It was then in London that Lambert learnt the support that, from the frontiers of Scotland, Monk lent to the parliament. He judged there was no time to be lost, and that the Tweed was not so far distant from the Thames that an army could not march from one river to the other, particularly when it was well commanded. He knew, besides, that as fast as the soldiers of Monk penetrated into England, they would form on their route that ball of snow, the emblem of the globe of fortune, which is for the ambitious nothing but a step growing unceasingly higher to conduct him to his object. He got together, therefore, his army, formidable at the same time for its composition and its numbers, and hastened to meet Monk, who, on his part, like a prudent navigator sailing amidst rocks, advanced by very short marches, listening to the reports which came from London.
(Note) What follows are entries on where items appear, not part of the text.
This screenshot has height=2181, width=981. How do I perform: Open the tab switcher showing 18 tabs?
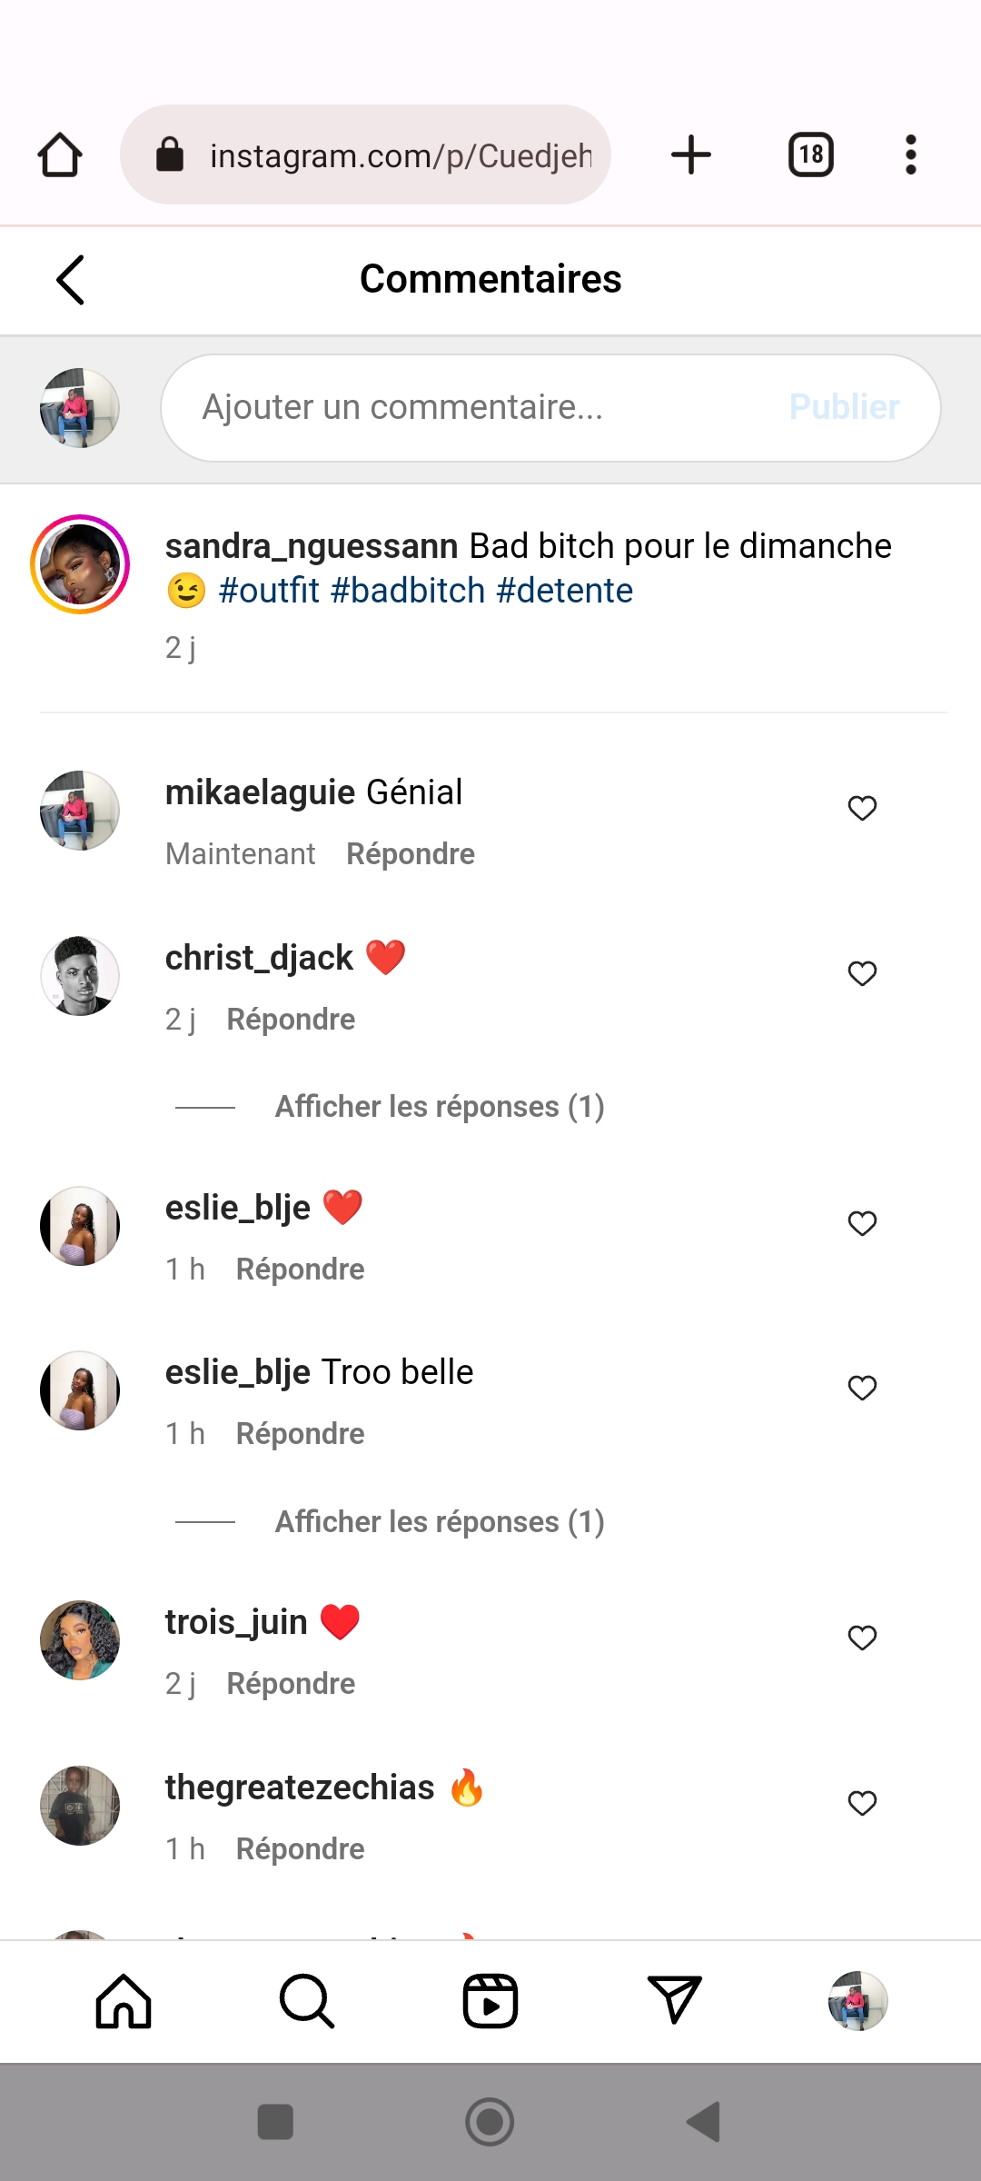[x=810, y=154]
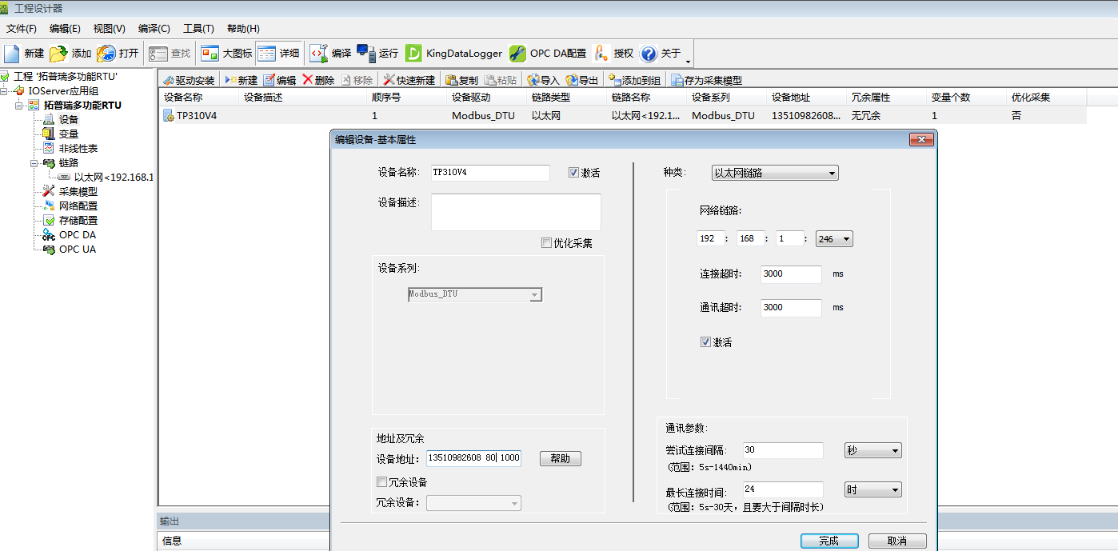Click the 驱动安装 driver install icon
This screenshot has width=1118, height=551.
[x=168, y=80]
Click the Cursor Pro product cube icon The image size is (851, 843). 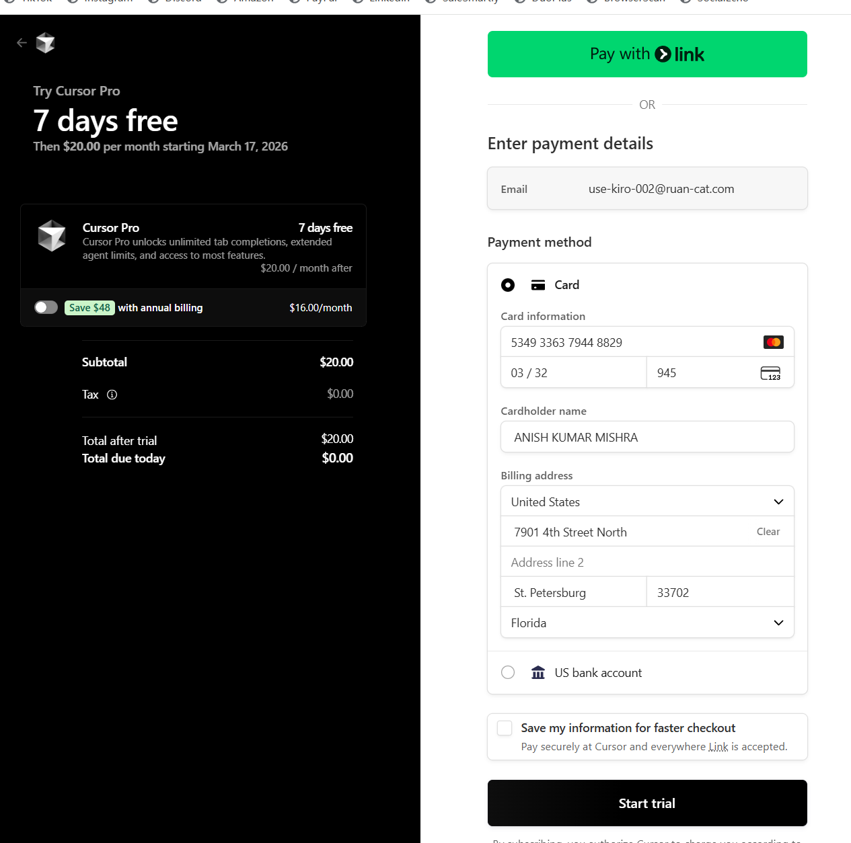[52, 236]
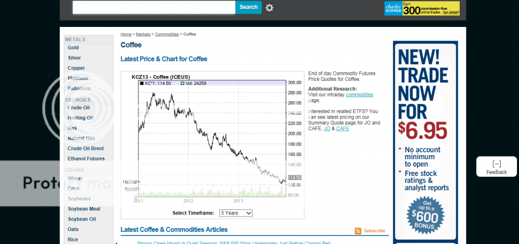Click the Charles Schwab logo in banner

coord(393,8)
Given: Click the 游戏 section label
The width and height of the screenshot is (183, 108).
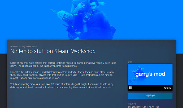Looking at the screenshot, I should (x=130, y=62).
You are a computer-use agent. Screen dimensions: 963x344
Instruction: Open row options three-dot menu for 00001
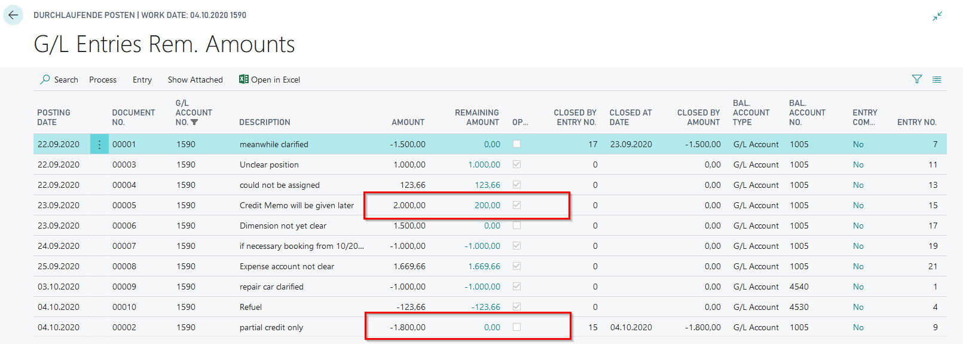point(99,144)
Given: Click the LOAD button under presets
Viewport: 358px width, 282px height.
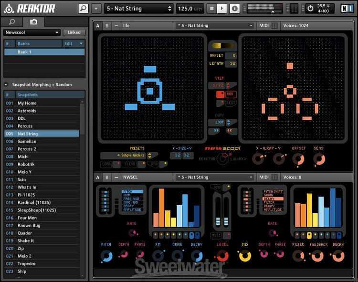Looking at the screenshot, I should coord(107,164).
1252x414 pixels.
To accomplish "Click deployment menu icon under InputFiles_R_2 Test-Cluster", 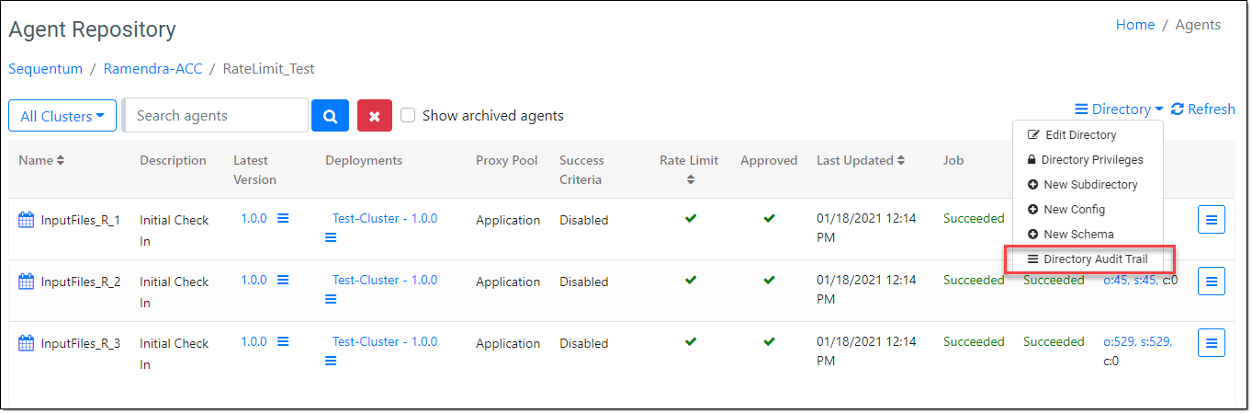I will click(331, 300).
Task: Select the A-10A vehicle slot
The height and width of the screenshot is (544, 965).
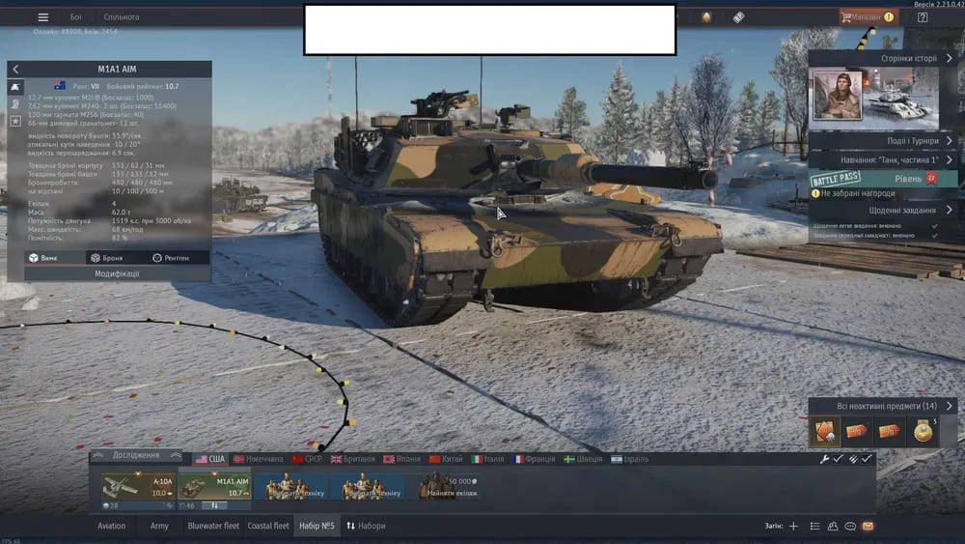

The two armies came in sight of each other near Newcastle; Lambert, arriving first, encamped in the city itself. Monk, always circumspect, stopped where he was, and placed his general quarters at Coldstream, on the Tweed. The sight of Lambert spread joy through Monk's army, whilst, on the contrary, the sight of Monk threw disorder into Lambert's army. It might have been thought that these intrepid warriors, who had made such a noise in the streets of London, had set out with the hopes of meeting no one, and that now seeing that they had met an army, and that that army hoisted before them not only a standard, but still further, a cause and a principle,--it might have been believed, we say, that these intrepid warriors had begun to reflect that they were less good republicans than the soldiers of Monk, since the latter supported the parliament; whilst Lambert supported nothing, not even himself.

As to Monk, if he had had to reflect, or if he did reflect, it must have been after a sad fashion, for history relates--and that modest dame, it is well known, never lies--history relates, that the day of his arrival at Coldstream search was made in vain throughout the place for a single sheep.

If Monk had commanded an English army, that was enough to have brought about a general desertion. But it is not with the Scots as it is with the English, to whom that fluid flesh which is called blood is a paramount necessity; the Scots, a poor and sober race, live upon a little barley crushed between two stones, diluted with the water of the fountain, and cooked upon another stone, heated.

The Scots, their distribution of barley being made, cared very little whether there was or was not any meat in Coldstream. Monk, little accustomed to barley-cakes, was hungry, and his staff, at least as hungry as himself, looked with anxiety right and left, to know what was being prepared for supper.